ABD'deki Müslüman sivil toplum örgütlerinin çatı kuruluşu ABD Müslüman Organizasyonları Konseyinin (USCMO) Genel Sekreteri Usame Cemal, seçimlerin, İsrail'in Gazze'de devam eden soykırımı nedeniyle çok özel bir zamana denk geldiğini söyledi.

Cemal, "Müslüman Amerikalılar mevcut yönetimden tamamen hayal kırıklığına uğradı. Biden yönetimi, Müslüman Amerikalı toplumun Gazze'deki bu soykırım hakkında bir şeyler yapması yönündeki çağrı ve taleplerine kesinlikle duyarsız kaldı." dedi.

ABD Başkanı Joe Biden'ın Gazze'de "ateşkes sağlama gücü" olduğuna inandıklarını dile getiren Cemal, şöyle devam etti:

"Müslüman Amerikalılar olarak, bu yönetimle ilgili çok endişeliyiz, ABD olarak (Gazze'ye) insani yardım göndermede çok az ilerleme kaydettiler. Öte yandan İsraillilere sorunsuz ve hızlı şekilde çok sayıda bomba gönderdik. İsrail'e yardım anlamında şimdiye kadar toplam 20 milyar dolardan fazla yardım tahsis etmek sorun olmadı ancak Filistinlilere yeterli insani yardım gönderemedik. Eğer İsraillilere bombaları gönderebiliyorsak, onlara (Gazze’ye) yiyecek ve suyu da göndermemiz gerektiğini söyleyebilmeliyiz.”

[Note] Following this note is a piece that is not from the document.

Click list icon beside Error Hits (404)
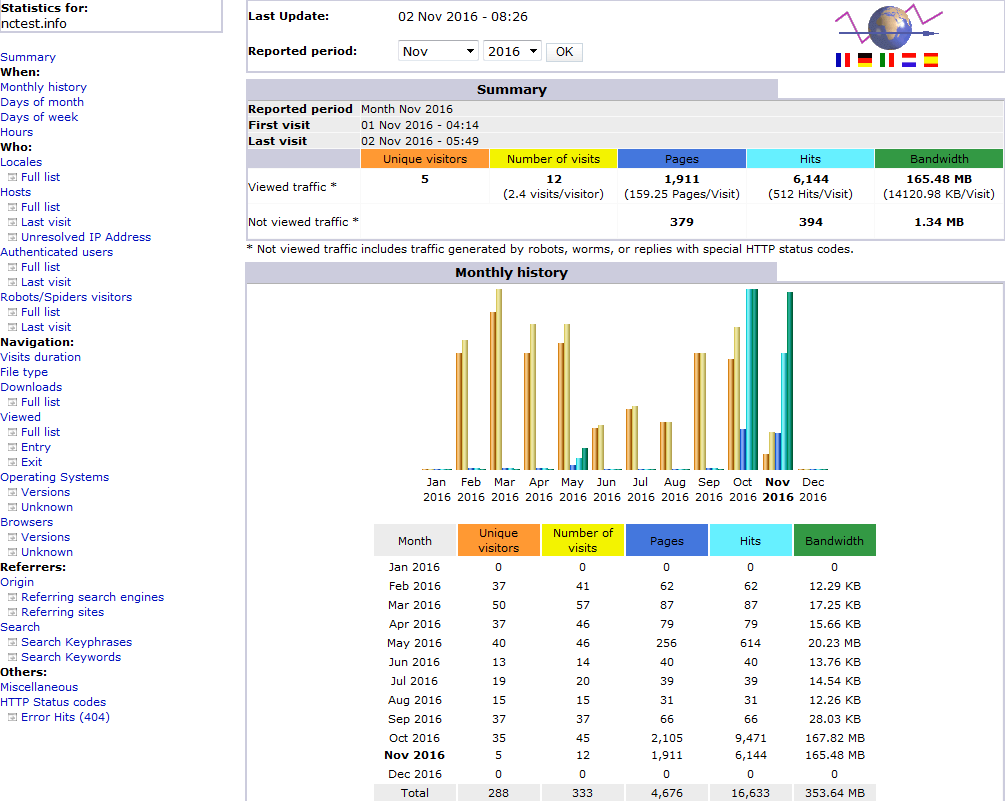The image size is (1005, 801). pos(13,718)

Cemal, tüm bunların Müslüman Amerikalıları Biden yönetimine karşı çok öfkelendirdiğini belirterek, Başkan Yardımcısı ve Demokrat Parti başkan adayı Kamala Harris'in de bu sorumlulukta payı olduğuna işaret etti.

Harris'in seçim kampanyalarındaki söylemlerinin de İsrail'e destek vermede Biden'dan geri kalmadığına dikkati çeken Cemal, diğer taraftan Cumhuriyetçi aday Donald Trump'ın da Müslüman karşıtı politika ve söylemleri göz önünde bulundurulduğunda ABD'de Müslüman seçmenlerin şu an zor bir karar sürecinden geçtiğine vurgu yaptı.

Cemal, "Yani Müslüman topluluğu, hangi adaya oy kullanacağına dair bu tür bir kararı nasıl verecekleri konusunda çok zor bir durumda. Üçüncü bir aday kesinlikle sadece bir protesto oyu olacak, herhangi bir fark yaratacağını bildiğimiz bir seçim değil, çünkü üçüncü adayın Beyaz Saray'ı kazanma şansı yok." değerlendirmesini yaptı.

"Kararsız eyaletlerdeki seçimleri kesinlikle etkiliyoruz"

Öte yandan, ABD'de yüzde 1-1,5 oranına tekabül eden Müslüman oyların Michigan gibi adayların başa baş gittiği çekişmeli eyaletlerde çok önemli olduğuna vurgu yapan Cemal, 2020'de bu eyaletteki oyların Biden'ın Trump'a karşı az sayıda farkla başkanlığı kazanmasında etkili olduğunu hatırlattı.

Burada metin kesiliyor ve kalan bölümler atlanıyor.